● **YOUR OBJECTIVE**:
Answer these from the reflection on discipleship below:
(a) In another verse, what does Jesus compare the disciples to?
(b) What did Paul's conversion first do to him?
(c) Who was with the disciples at Pentecost?

When Jesus told his disciples there were things they could not bear yet, he was alerting them to both difficult news and wonderful news.  They were about to undergo a transformation that would break their hearts but also enlarge their lives in ways they could not fully grasp now. One world was about to end for them so that a new world could begin. In another verse, Jesus compares them to a woman in childbirth who forgets her pain when she experiences the joy of bringing a child into the world.

Peter underwent this anguish when he failed Jesus but was then forgiven and restored as the leader the Apostles in proclaiming God’s mercy. Paul’s conversion was so traumatic it first blinded him, and then it took him years to absorb fully what he had seen in a flash on the road to Damascus. The church was born in unbearable joy through the death and resurrection of Jesus. The disciples had to pass through the same Paschal mystery to understand that glory comes from suffering.  

It is appropriate that Mary, the mother of Jesus, was with the disciples at Pentecost. She knew the full weight of God’s plan revealed by the hovering Spirit over her as a girl in Nazareth. She said yes to conceiving the Incarnate Word in her womb, to giving birth to Jesus, watching him grow and take up his ministry. She had pondered all these things in her heart. The child she bore and raised with Joseph was the beloved son whose lifeless body she held when he was taken down from the cross and laid in the tomb. 

There is no half measure in our discipleship. If we follow Jesus, we will get the whole story, the full, unbearable joy of the Good News. What Mary pondered in her heart we will also weigh in our decision to walk with him. If it was necessary for the Son of Man to suffer in order to enter his glory, it will be our journey as well. With each step forward, we descend and ascend at the same time, are emptied and filled, losing our lives in order to find them. There is much more Jesus has yet to tell us. Can we bear it?

This is why the Holy Spirit must come to fill the hearts of the faithful and to kindle in us the power of his love. Then we will be ready for the whole truth.

● **DATA EXCERPT**:
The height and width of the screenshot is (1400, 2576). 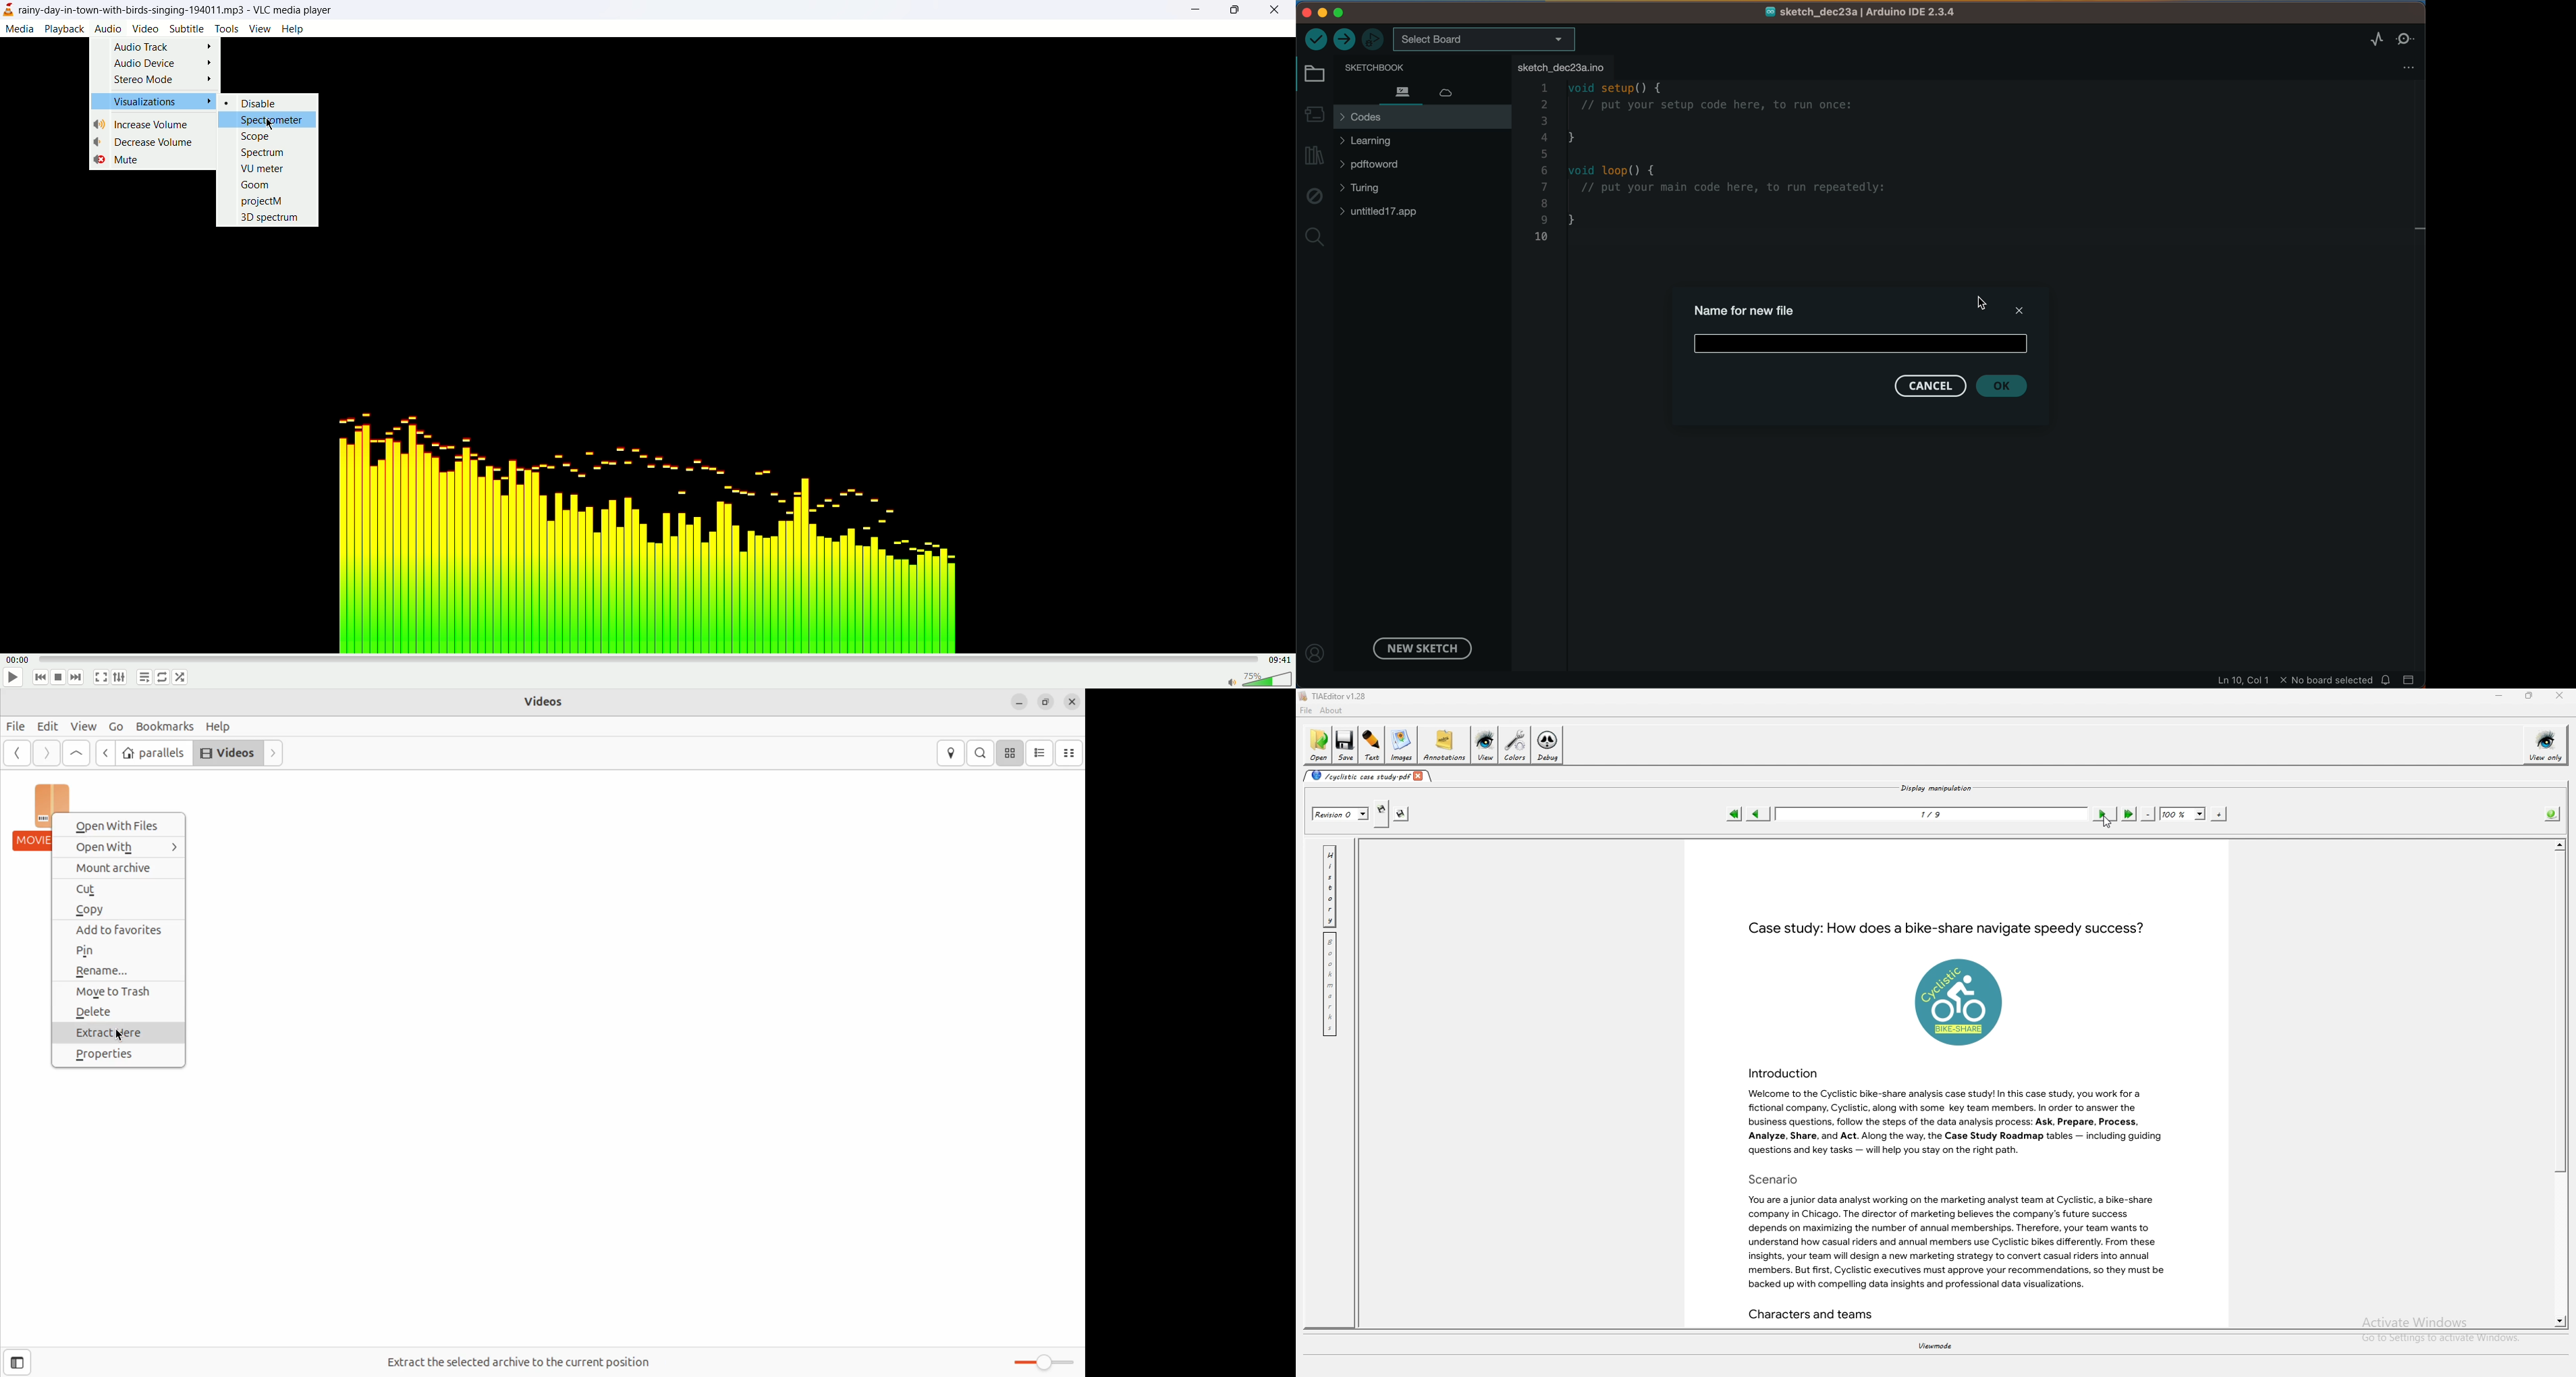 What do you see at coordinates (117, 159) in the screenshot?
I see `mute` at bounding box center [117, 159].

● **RESULT OF THIS EXERCISE**:
(a) A woman in childbirth who forgets her pain when she experiences the joy of bringing a child into the world.
(b) It blinded him.
(c) Mary, the mother of Jesus.